Consigne A =>
Répondez aux questions suivantes à l'aide de l'extrait du document sur la fiscalité du logement :
(i) Quel budget fédéral a instauré la nouvelle règle sur les reventes précipitées de biens immobiliers résidentiels ?
(ii) Un logement doit avoir été détenu pendant moins de combien de jours consécutifs avant sa disposition pour constituer un bien à revente précipitée ?
(iii) Selon la nouvelle règle, que devient la perte lorsqu'un bien à revente précipitée est vendu à perte ?

──────── Extrait du document

Gael Melville, Vancouver, et Dean Radomsky, Calgary
La question du logement continue de faire les manchettes au Canada, que ce soit en raison de la hausse des taux d’intérêt ou de préoccupations sur l’abordabilité. Dans le cadre des deux derniers budgets, le gouvernement fédéral a modifié la politique fiscale dans le but d’accroître l’abordabilité, et plusieurs autres mesures sont déjà en vigueur ou le seront bientôt. Le présent article traite des faits nouveaux relatifs à trois mesures : la nouvelle règle sur les reventes précipitées de biens immobiliers résidentiels, la taxe sur les logements sous‑utilisés et le compte d’épargne libre d’impôt pour l’achat d’une première propriété.
Règle sur les reventes précipitées de biens immobiliers résidentiels1
Si vous faites l’acquisition d’un bien résidentiel et que vous le revendez à profit sur une période relativement courte, le profit (c.-à-d. le gain) à la revente peut être considéré comme un revenu d’entreprise plutôt qu’un gain en capital. Ainsi, le gain est entièrement imposable, puisque ni le taux d’inclusion des gains en capital de 50 % ni l’exemption pour résidence principale ne s’appliquent.
Le gouvernement était préoccupé par le fait que certains particuliers effectuant des reventes précipitées de biens immobiliers résidentiels déclaraient à tort leurs profits comme des gains en capital et demandaient même, dans certains cas, l’exemption pour résidence principale2. Le budget fédéral de 2022 a instauré une nouvelle règle sur les reventes précipitées de biens immobiliers résidentiels afin de faire en sorte que les profits découlant de la revente précipitée de biens immobiliers résidentiels au Canada soient considérés comme un revenu d’entreprise plutôt que comme un gain en capital, et soient ainsi assujettis à l’imposition complète.
Selon la nouvelle règle, si un bien à revente précipitée est vendu à perte, la perte est réputée nulle aux fins de l’impôt sur le revenu, de sorte qu’elle ne peut être déduite du revenu.
Cette nouvelle règle s’applique à l’égard des dispositions de biens visés par une revente précipitée ayant lieu après le 31 Décembre 2022.
Qu’est‑ce qu’un bien à revente précipitée?
Aux fins de cette règle, un bien à revente précipitée s’entend d’un logement3 – sauf un bien qui est un bien figurant à l’inventaire du particulier – situé au Canada, qui était détenu pendant moins de 365 jours consécutifs avant sa disposition, sauf si la disposition se produit en raison d’un ou de plusieurs événements de la vie (dont la liste est donnée plus loin).

────────────────
──────── Enregistrements d'entrée

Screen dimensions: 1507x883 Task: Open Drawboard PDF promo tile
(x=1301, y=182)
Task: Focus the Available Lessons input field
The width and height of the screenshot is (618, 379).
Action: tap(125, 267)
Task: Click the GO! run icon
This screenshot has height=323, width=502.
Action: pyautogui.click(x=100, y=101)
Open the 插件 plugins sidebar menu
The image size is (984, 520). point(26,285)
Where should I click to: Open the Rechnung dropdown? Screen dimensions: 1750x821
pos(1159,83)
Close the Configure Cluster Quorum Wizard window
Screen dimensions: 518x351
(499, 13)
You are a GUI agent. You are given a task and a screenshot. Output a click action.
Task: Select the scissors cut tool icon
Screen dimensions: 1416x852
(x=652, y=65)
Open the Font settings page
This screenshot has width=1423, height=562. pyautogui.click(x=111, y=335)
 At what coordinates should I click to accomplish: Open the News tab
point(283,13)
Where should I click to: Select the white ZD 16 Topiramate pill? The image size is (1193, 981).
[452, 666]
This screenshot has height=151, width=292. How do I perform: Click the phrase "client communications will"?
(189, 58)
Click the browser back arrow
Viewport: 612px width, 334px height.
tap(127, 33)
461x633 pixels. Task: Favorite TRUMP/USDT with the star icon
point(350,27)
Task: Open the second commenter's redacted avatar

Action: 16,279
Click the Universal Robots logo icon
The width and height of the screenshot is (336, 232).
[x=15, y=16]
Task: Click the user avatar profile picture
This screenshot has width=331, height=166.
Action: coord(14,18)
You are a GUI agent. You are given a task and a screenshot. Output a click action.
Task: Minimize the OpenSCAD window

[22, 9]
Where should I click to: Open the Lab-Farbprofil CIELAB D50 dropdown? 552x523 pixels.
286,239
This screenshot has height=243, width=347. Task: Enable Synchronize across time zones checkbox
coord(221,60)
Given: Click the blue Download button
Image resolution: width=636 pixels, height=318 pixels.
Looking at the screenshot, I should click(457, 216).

────────────────

Consigne B =>
Recopiez à l'identique les enregistrements, en commençant à la ligne qui contient « This screenshot has height=243, width=347. » et en vous arrêtant à la fin des enregistrements, ces deux limites comprises.

Corrigé A =>
(i) Le budget fédéral de 2022.
(ii) Moins de 365 jours consécutifs.
(iii) La perte est réputée nulle aux fins de l'impôt sur le revenu, de sorte qu'elle ne peut être déduite du revenu.

Corrigé B =>
This screenshot has height=243, width=347. Task: Enable Synchronize across time zones checkbox
coord(221,60)
Given: Click the blue Download button
Image resolution: width=636 pixels, height=318 pixels.
Looking at the screenshot, I should click(457, 216).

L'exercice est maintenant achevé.